**Selected extract**
Kenya orders UN to move massive Somali refugee camp

Nairobi has given UN three months to move the camp over the border into Somalia.

Kenya demands world''s largest refugee camp be moved to Somalia
The United Nations puts the number of registered refugees in the overcrowded settlements of permanent structures, mud shanties and tents, at around 335,000 [EPA]

Kenya has urged the United Nations to remove a camp housing more than half a million Somali refugees within three months, as part of a response to the recent killing of 148 people by Somali gunmen at a Kenyan university.

Kenya has in the past accused fighters of hiding out in Dadaab camp which it now wants the UN refugee agency UNHCR to move across the border to inside Somalia.

“We have asked the UNHCR to relocate the refugees in three months, failure to which we shall relocate them ourselves,” Deputy President William Ruto said in a statement on Saturday.

“The way America changed after 9/11 is the way Kenya will change after Garissa,” he said, referring to the university that was attacked on April 2.

**Items**
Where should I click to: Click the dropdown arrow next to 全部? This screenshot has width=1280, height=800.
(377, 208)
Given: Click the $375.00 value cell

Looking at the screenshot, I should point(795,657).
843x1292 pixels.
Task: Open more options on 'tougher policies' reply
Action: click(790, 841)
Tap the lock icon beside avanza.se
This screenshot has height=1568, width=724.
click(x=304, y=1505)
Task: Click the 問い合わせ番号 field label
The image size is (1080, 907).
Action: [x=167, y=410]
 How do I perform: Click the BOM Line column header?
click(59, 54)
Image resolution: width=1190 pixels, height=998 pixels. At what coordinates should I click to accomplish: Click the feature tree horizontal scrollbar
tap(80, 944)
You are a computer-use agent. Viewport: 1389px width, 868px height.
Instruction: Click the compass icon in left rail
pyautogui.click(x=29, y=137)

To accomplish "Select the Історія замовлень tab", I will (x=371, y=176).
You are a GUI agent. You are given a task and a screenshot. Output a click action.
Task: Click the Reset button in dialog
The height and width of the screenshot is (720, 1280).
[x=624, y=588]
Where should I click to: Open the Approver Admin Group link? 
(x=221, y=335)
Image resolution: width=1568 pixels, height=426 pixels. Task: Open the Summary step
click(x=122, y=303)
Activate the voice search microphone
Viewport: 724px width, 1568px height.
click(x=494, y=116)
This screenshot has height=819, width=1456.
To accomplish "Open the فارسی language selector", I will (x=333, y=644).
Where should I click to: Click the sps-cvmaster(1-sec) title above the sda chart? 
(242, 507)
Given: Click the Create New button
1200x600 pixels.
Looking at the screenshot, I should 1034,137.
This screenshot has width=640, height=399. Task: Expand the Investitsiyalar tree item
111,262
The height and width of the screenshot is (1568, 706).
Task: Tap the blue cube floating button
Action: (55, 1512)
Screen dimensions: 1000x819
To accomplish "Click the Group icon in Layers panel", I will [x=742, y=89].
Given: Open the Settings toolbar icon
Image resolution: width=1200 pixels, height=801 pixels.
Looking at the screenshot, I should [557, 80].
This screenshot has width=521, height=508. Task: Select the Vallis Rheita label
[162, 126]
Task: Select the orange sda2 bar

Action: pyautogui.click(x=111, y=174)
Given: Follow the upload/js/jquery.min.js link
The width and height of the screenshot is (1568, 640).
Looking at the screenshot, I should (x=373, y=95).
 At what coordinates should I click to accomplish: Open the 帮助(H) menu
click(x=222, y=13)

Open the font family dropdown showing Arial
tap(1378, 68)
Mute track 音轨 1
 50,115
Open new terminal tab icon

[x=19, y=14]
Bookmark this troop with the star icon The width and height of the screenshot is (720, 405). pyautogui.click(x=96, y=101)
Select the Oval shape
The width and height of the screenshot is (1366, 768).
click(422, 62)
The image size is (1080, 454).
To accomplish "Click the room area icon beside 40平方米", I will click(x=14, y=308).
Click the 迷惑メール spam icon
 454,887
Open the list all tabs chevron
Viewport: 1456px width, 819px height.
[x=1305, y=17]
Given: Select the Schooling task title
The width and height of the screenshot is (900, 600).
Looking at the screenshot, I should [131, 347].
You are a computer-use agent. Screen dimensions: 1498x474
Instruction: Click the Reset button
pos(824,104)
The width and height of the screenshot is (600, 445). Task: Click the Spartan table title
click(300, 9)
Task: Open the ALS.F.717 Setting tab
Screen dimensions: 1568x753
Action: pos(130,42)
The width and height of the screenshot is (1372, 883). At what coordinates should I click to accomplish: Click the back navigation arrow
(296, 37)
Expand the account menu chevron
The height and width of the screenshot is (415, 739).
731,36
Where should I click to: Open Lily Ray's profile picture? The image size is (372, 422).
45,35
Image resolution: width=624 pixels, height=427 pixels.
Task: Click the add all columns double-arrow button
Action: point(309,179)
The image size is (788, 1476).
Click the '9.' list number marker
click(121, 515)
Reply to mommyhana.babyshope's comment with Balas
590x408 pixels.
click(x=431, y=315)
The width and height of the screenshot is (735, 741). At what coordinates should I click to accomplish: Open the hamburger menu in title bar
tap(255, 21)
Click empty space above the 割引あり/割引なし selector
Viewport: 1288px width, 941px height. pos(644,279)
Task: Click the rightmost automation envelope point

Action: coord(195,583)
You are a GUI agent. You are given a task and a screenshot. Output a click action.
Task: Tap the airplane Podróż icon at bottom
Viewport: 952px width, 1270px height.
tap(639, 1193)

**Jobs**
(1) Edit the rows running from the line that contains "The image size is (788, 1476)." down to the line that contains "click(x=431, y=315)", replacing "comment" with "post" and keeping everything else unchanged.
(2) Pick up the news article about Kenya's demand to move the Dadaab refugee camp after its final sentence, and continue it.

**Answers to the tasks**
(1)
The image size is (788, 1476).
Click the '9.' list number marker
click(121, 515)
Reply to mommyhana.babyshope's post with Balas
590x408 pixels.
click(x=431, y=315)

(2)
Al Jazeera’s Mohamed Adow, reporting from Garissa in Kenya, said that Ruto warned that if the UN fails to remove the camp, the government would do so itself.

He also quoted Ruto as saying that the move was necessary to secure its border with Somalia, which Kenya has failed to do so because of the camp’s impediments.

The complex of camps hosts more than 600,000 Somali refugees, according to Ruto, in a remote, dry corner in northeast Kenya, about an hour’s drive from Garissa town.

‘Tall order’

The camp was first established in 1991 when civil war broke out in neighbouring Somalia, and over subsequent years has received waves of refugees fleeing conflict and drought.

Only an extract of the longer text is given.